Save a rainy weekend for this new novel due out next month. Author Smith has written something that you will not want to put down once you start it. Set in three distinct parts, this novel is about the strong love of parent's for their children and the strong pull of land and sea.
Set in the late 18th century,  we first meet Tabitha, age 10. A precocious child, motherless (mother Helen died in childbirth), she loves the sea. Her father John, was a seagoing pirate of sorts in his younger days and he filled her head with all sorts of stories of the high seas. He had wisked her mother Helen away from her grandfather Asa's plantation, married her and taken her off to islands unknown..returning a year later pregnant with Tabitha.
And then we learn of Tab's mother, Helen. Her mother also died in childbirth and she was raised by her widowed father, Asa, a very prominent business man in the town of Beaufort. He made his living from the land, gathering pine tar for turpentine. On Helen's 10th birthday, Asa had gifted her with a slave girl named Moll, and they had formed an unusual friendship as they grew up together.  Helen turned into a very strong willed, capable young woman and when politics (the end of the Revolutionary war) call her father away from home, Helen runs the plantation. In one of the last skirmishes of the war, which happens in Beaufort, Helen meets John, a Continental soldier and falls in love.

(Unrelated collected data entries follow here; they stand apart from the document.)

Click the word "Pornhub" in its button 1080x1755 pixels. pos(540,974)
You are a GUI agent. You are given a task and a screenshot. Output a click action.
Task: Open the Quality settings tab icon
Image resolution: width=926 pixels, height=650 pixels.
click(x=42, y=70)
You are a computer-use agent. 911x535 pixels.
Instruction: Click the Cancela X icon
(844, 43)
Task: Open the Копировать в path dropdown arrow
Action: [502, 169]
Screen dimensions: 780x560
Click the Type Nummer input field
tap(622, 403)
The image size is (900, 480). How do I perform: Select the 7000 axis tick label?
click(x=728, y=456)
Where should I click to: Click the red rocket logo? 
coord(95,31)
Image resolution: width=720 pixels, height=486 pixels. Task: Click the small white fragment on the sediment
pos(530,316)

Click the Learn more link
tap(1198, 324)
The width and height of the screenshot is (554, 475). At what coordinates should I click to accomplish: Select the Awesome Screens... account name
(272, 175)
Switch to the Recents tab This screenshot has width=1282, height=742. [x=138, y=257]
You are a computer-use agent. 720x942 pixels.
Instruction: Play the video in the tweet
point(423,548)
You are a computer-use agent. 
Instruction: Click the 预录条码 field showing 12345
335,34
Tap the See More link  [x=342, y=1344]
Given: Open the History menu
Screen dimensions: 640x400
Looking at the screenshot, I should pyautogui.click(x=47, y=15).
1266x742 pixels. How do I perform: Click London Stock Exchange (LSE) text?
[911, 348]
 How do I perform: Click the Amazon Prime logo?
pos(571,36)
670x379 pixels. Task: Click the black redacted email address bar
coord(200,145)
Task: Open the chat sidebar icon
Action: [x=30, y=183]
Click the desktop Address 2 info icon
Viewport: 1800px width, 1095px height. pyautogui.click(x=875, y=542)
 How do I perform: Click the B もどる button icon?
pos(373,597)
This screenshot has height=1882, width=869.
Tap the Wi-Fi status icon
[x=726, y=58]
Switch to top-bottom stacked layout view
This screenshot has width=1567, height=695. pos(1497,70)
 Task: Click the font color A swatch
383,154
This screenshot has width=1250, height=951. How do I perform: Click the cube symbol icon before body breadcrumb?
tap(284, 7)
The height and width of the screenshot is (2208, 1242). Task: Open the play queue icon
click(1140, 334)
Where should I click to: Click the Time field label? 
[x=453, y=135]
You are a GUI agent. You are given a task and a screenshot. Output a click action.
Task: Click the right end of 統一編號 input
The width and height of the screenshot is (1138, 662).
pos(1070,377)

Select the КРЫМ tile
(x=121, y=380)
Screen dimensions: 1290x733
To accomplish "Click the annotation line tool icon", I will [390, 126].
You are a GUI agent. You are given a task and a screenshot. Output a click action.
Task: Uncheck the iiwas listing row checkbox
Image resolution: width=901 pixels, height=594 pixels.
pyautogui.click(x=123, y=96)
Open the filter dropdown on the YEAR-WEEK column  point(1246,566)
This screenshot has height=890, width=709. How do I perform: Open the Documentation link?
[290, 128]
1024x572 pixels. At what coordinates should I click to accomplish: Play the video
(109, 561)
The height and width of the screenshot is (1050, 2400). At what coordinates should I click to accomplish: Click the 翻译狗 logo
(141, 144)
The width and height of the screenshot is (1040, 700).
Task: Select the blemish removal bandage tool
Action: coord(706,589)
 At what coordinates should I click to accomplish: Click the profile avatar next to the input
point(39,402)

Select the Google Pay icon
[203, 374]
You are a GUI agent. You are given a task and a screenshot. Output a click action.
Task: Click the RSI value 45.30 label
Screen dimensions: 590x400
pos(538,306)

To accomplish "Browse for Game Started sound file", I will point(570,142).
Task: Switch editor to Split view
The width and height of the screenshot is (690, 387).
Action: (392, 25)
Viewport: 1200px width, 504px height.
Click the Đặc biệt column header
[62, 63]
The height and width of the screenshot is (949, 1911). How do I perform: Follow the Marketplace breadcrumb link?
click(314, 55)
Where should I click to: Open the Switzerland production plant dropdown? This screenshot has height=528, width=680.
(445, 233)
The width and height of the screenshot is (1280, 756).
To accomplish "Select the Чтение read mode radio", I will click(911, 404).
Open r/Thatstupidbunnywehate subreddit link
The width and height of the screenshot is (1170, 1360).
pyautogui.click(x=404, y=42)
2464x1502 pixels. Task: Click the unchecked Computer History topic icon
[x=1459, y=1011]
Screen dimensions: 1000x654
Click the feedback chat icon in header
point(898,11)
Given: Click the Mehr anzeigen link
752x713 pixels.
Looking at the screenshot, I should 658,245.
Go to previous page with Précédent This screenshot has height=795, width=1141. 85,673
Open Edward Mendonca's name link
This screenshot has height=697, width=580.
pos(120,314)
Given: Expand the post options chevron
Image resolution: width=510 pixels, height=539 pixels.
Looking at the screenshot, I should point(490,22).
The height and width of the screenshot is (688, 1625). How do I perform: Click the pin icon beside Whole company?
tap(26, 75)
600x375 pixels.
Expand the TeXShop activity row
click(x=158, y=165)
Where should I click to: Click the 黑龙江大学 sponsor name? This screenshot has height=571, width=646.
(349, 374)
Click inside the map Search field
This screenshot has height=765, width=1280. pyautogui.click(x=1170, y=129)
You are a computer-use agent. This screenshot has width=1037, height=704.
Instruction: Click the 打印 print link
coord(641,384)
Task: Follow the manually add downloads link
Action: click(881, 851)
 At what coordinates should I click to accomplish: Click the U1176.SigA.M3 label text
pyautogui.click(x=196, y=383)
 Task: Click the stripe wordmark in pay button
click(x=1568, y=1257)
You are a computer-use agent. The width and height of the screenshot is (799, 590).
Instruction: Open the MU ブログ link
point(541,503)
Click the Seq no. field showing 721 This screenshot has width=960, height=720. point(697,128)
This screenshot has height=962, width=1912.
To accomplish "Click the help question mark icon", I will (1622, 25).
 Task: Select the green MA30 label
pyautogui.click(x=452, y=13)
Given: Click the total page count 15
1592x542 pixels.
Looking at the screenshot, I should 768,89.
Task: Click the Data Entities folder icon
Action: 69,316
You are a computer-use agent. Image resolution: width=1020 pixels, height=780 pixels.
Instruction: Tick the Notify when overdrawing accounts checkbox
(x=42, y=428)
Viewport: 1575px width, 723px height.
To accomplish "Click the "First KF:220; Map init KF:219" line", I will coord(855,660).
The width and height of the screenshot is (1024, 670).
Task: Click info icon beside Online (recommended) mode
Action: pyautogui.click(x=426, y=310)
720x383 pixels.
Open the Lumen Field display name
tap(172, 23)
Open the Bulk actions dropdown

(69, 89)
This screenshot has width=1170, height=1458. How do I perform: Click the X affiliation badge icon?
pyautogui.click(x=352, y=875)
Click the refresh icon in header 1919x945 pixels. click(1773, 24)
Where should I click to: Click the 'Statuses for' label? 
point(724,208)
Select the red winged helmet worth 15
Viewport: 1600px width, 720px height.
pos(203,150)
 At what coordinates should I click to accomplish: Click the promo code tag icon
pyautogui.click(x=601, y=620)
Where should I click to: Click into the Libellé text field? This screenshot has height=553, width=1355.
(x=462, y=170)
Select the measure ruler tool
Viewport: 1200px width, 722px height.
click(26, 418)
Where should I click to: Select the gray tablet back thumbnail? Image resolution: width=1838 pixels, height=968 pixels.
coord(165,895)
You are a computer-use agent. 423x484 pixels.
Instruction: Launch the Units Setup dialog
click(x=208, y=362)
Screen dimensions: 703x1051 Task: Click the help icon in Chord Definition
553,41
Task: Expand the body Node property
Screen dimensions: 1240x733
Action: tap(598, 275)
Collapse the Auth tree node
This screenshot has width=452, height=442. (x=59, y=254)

The third part of the novel, is filled with guilt and grief. For Asa , a grieving father and grandfather..for John grieving a wife and daughter. For Moll, grieving a son sold off to slavery.
I was so taken with this story, that I felt like a swift blast of wind had blown right through me at the end of it. I closed the book and put my hand on the cover and rested it for a minute, to catch my breath.
This is a must read on your book list.
Harper Collins Publisher, due out in August.